The OPTIMA research group investigates all phases of the solution process of mathematical problems, including analysis, modelling, structural properties, algorithmic approaches, computer code implementation and testing.

Combinatorial and Polyhedral Optimization, Discrete Mathematics, Mixed-Integer Programming, Graph Theory, Approximation and Online Algorithms, Logic Programming, Machine Learning, Stochastic and Robust Optimization, Continuous Optimization, Global Optimization are the main methodological topics of research.

We deal with a broad range of applications of optimization and discrete mathematics: Data Analysis, Network Analysis, Statistical Physics, Scheduling, Factory of the Future (Industry 4.0), Transportation and Logistics, Telecommunications and Network Traffic, Energy and Smart-Grids, Finance, Medicine and Social care.

The activity is performed along three main research topics: Combinatorial Optimization and Discrete Mathematics, Mixed-Integer Programming, Continuous Optimization.

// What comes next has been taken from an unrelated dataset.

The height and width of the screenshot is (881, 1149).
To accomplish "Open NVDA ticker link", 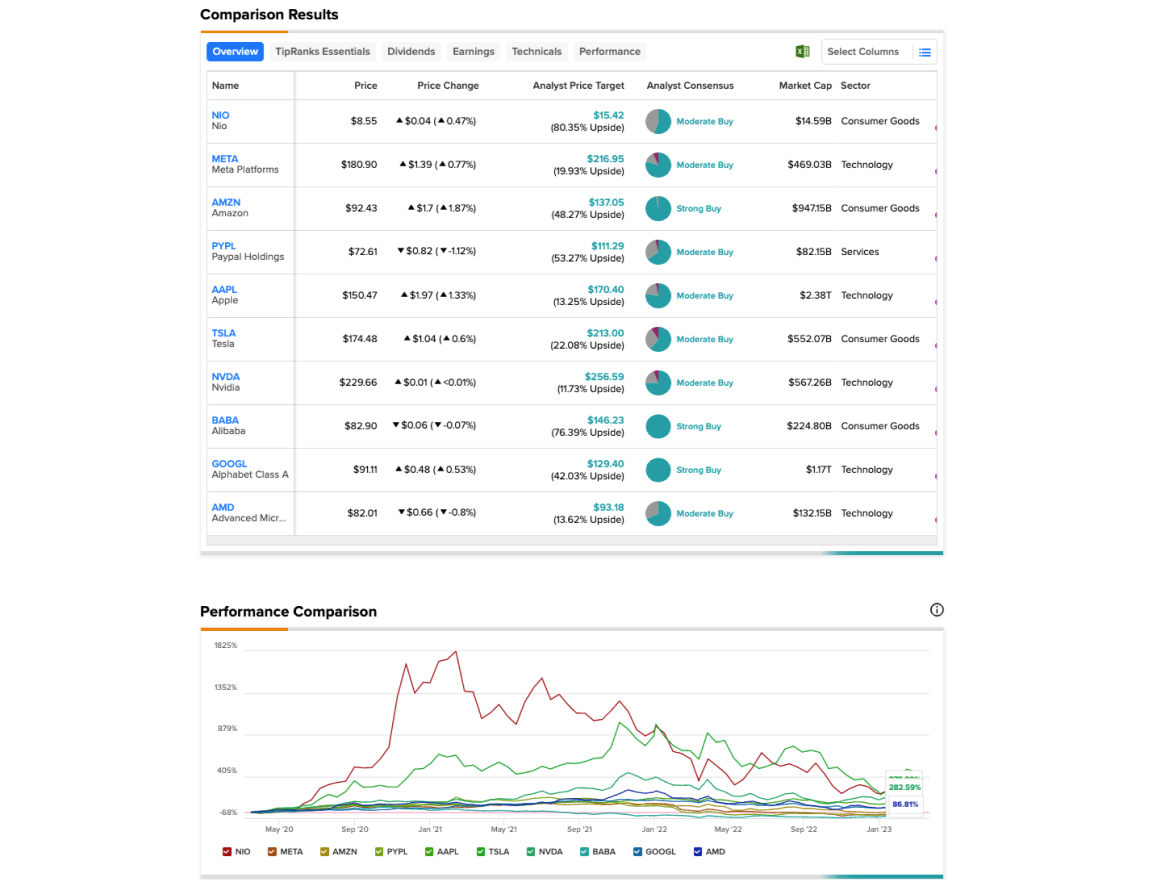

Analysis of algorithms; problem complexity; approximation algorithms for network reliability and covering; graph drawing; combinatorial algorithms for physics.

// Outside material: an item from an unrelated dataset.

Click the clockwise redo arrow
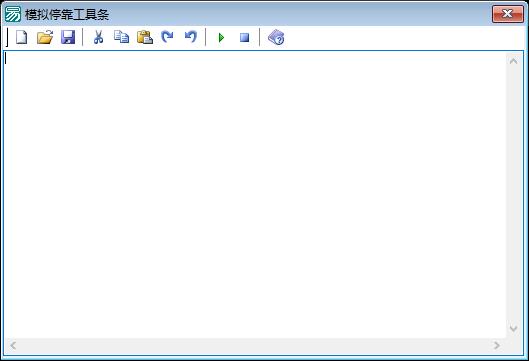 tap(167, 37)
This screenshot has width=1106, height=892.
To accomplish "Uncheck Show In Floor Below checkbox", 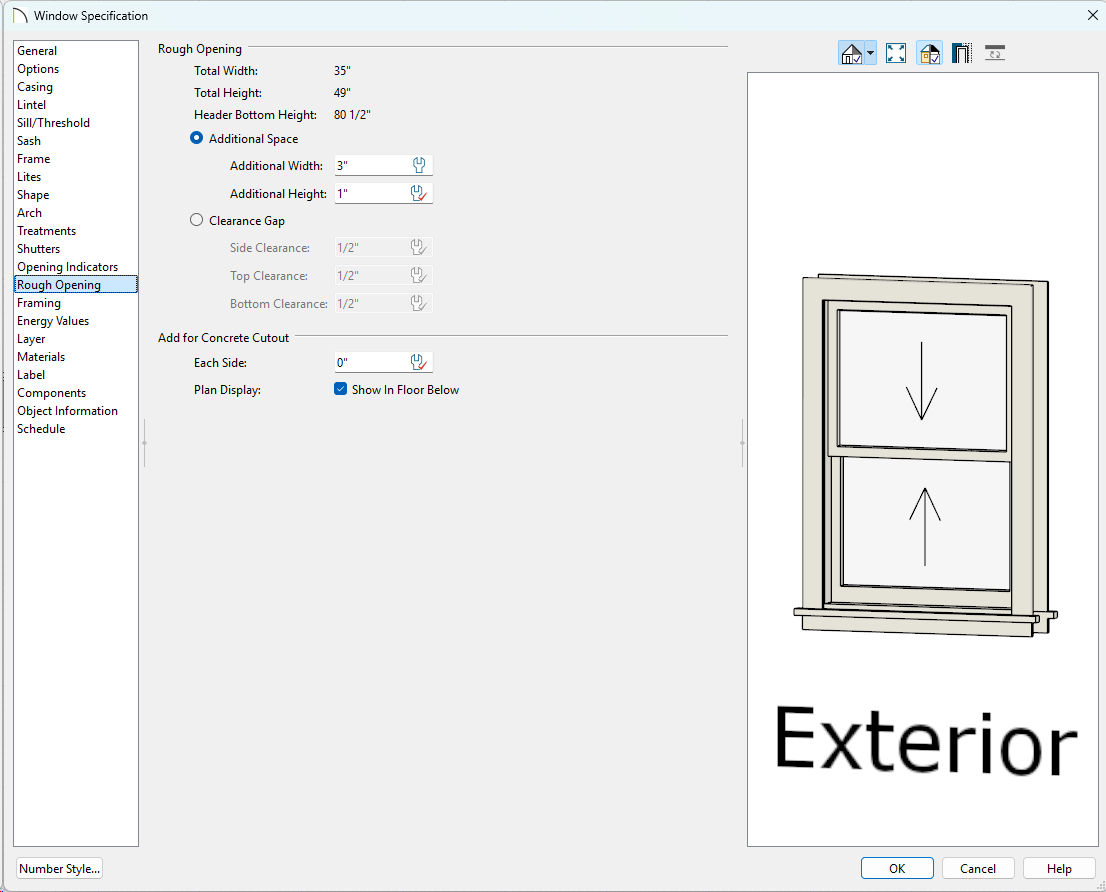I will 340,390.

The OPTIMA research group studies discrete mathematical structures and combinatorial methodologies by means of Graph Theory, Enumeration, and Polyhedral Combinatorics, with the purpose to establish structural properties and define exact or approximation algorithms for problem solution.

Educational technology.

The OPTIMA research group studies solution methods for Large-Scale Optimization problems with continuous variables, derivative-free methods, Global Optimization, Multi-criteria Optimization, Nondifferentiable Optimization.

The OPTIMA research group studies exact solution methods for NP-hard problems based on Polyhedral Theory, Dynamic Programming, Mixed-Integer Nonlinear Programming, Semidefinite Programming relaxation, Lagrangian relaxation, Decomposition Methods. Data uncertainty is dealt with Stochastic and Robust Optimization methods.

Desing and development of non linear optimization algorithms for the training of Neural Networks and Support Vector Machines; Methods for the extraction of knowledge in logic form from large datasets based on integer programming and the solution of Minimum Cost Satisfiability Problems; integer programming formulation of the Feature Selection problem in high dimensions and implementation of efficient heuristic algorithms for its solution.

OR and AI techniques for measuring, forecasting and controlling transport and traffic systems; Telematics systems for transport and mobility control; Neural networks for traffic modelling and forecasting; Intelligent transportation systems for road traffic management

Applications on tactical models for Power Production and Energy Market management; Hydrocarbon Products Distribution by ships; Fleet Management.